“Keberanian sejati mengenal rasa takut. Dia tahu bagaimana takut kepada apa yang harus ditakuti. Orang-orang yang tulus menghargai hidup dengan penuh kecintaan. Mereka mendekapnya sebagai permata yang sangat berharga. Maka mereka memilih waktu serta tempat yang paling tepat untuk menyerahkannya. Untuk mati dengan penuh kemuliaan.”
(Eiji Yoshikawa, ‘Musashi’)
“Methuk” berasal dari kata “pethuk” yang dalam Bahasa Jawa bermakna jumpa atau bertemu. Dalam bentuk aktif “methuk”, ia juga bermakna menjemput. “Methuk” adalah istilah untuk bagian melingkar yang mempertemukan antara bilah tombak dengan pesi yang tertutup landheyan atau tangkainya. Maka ‘methuk’ ini mempertemukan mata tombak dengan lahir-batin dari bagian di bawahnya.

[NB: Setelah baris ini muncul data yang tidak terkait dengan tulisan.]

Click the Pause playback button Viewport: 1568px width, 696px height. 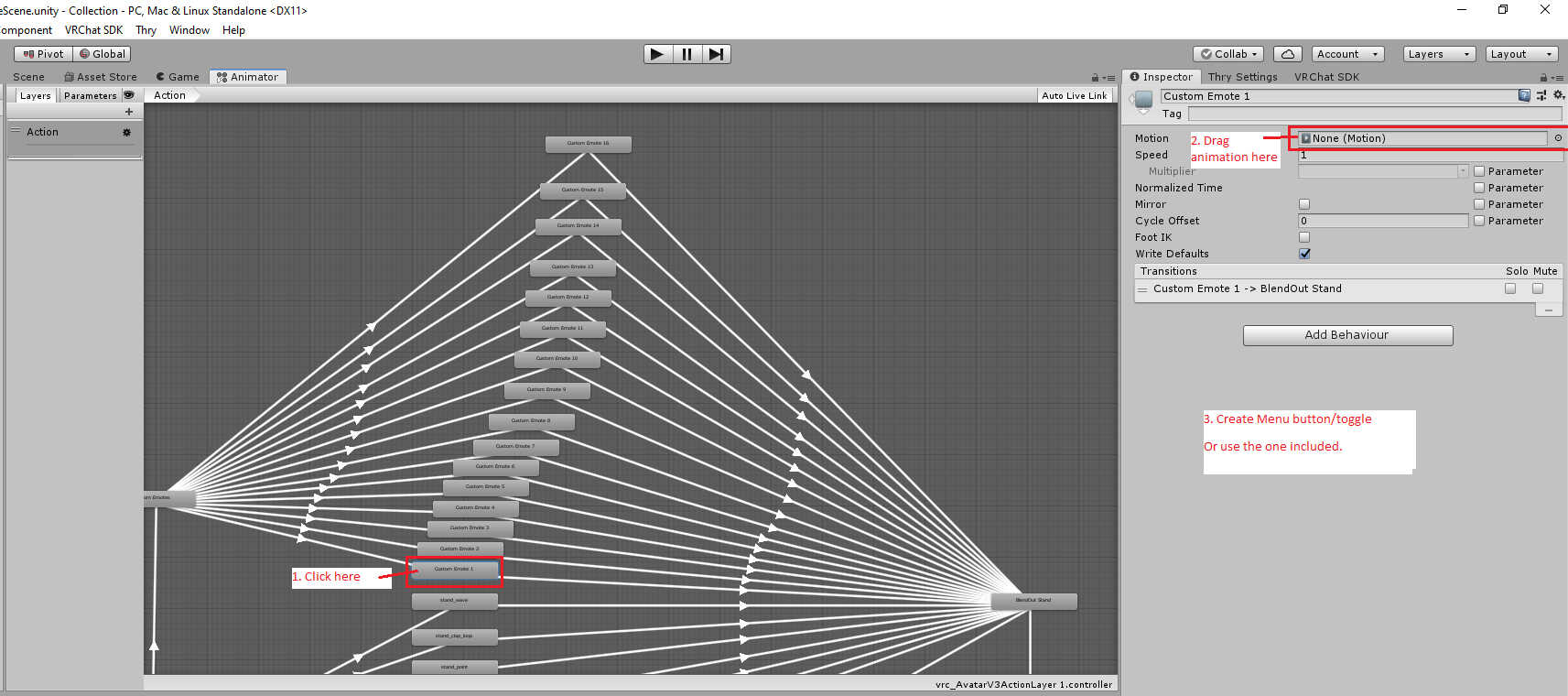point(687,54)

Mengutip Kangmas M.M. Hidayat, sebuah pertemuan harus menghasilkan sesuatu yang lebih baik. Berjumpa dengan keluarga, kerabat, handai taulan, mitra, dan sahabat seyogyanya menguatkan cinta, mengeratkan keakraban, mengokohkan persaudaraan, menambah jejaring, dan meluaskan pergaulan. Bahkan jika ia dilakukan dengan niat menyambung tali rahim yang terputus, berkahnya adalah panjang umur dan rizqi yang lapang.
مَنْ سَرَّهُ أَنْ يُبْسَطَ لَهُ فِي رِزْقِهِ أَوْ يُنْسَأَ لَهُ فِي أَثَرِهِ فَلْيَصِلْ رَحِمَهُ
“Barangsiapa suka diluaskan rizqinya dan dipanjangkan usianya, maka hendaklah dia sambung silaturrahim.” (HR Al Bukhari dan Muslim)
Kembali pada soal tombak, tata tempur tombak ala Jawa biasanya dengam gerakan “gebuk-suduk”. Prajurit infanteri Jawa dengan tombak bergagang panjang biasanya menyerang dengan memukulkan tombaknya ke kepala kuda lawannya. Ketika kuda itu meringkik mengangkat kaki karena terkejut, maka perwira Belanda yang menunggangnya akan berusaha menenangkannya dengan mengendali kekang. Pada saat itulah, posisi dada kirinya terbuka, dan tombak Jawapun menusuk tepat pada jantungnya. Terkutip dari catatan F. Ridder De Stuers, asisten sekaligus menantu Jenderal De Kock, pola serangan ini sangat ditakuti para perwira Belanda.
Dengan tombaklah para prajurit Jawa menjemput keharuman nama ataupun kematian mulia. Methuk. Karena ajal paling indah dijemput dengan amal suci perang Sabil. “Ngantepi islamnya samya, nglampahi parentah dalil, ing Quran pan ayat Katal”, kata Kyai Mojo kepada Kolonel Cleerens dalam Babad Dipanegara. “Bersama memantapkan Islamnya, melaksanakan perintah dalil, dalam Quran Surat At Taubah.”
Akhirnya, methuk adalah dzikrul maut. Sebab jikapun tak dijemput, ia yang akan menjemput.
“Di mana saja kalian berada, kematian akan mendapati kalian, kendatipun kalian berada di dalam benteng yang tinggi lagi kokoh.” (QS. An Nisa’: 78)
Maka methuk juga isyarat untuk teguh istiqamah berbakti dan beribadah kepada Gusti Allah, hingga al yaqin, kematian menjemput.
“Dan sembahlah Rabbmu sampai datang kepadamu al yaqin, yakni maut.” (QS. Al-Hijr: 99)
__________
Methuk-methuk tombak berkinatah dan yang masih tampak bekasnya. Tangguh dari kiri; HB V pamor adeg wengkon, Pajang pamor udan mas, Mataram Sultan Agung pamor wos wutah.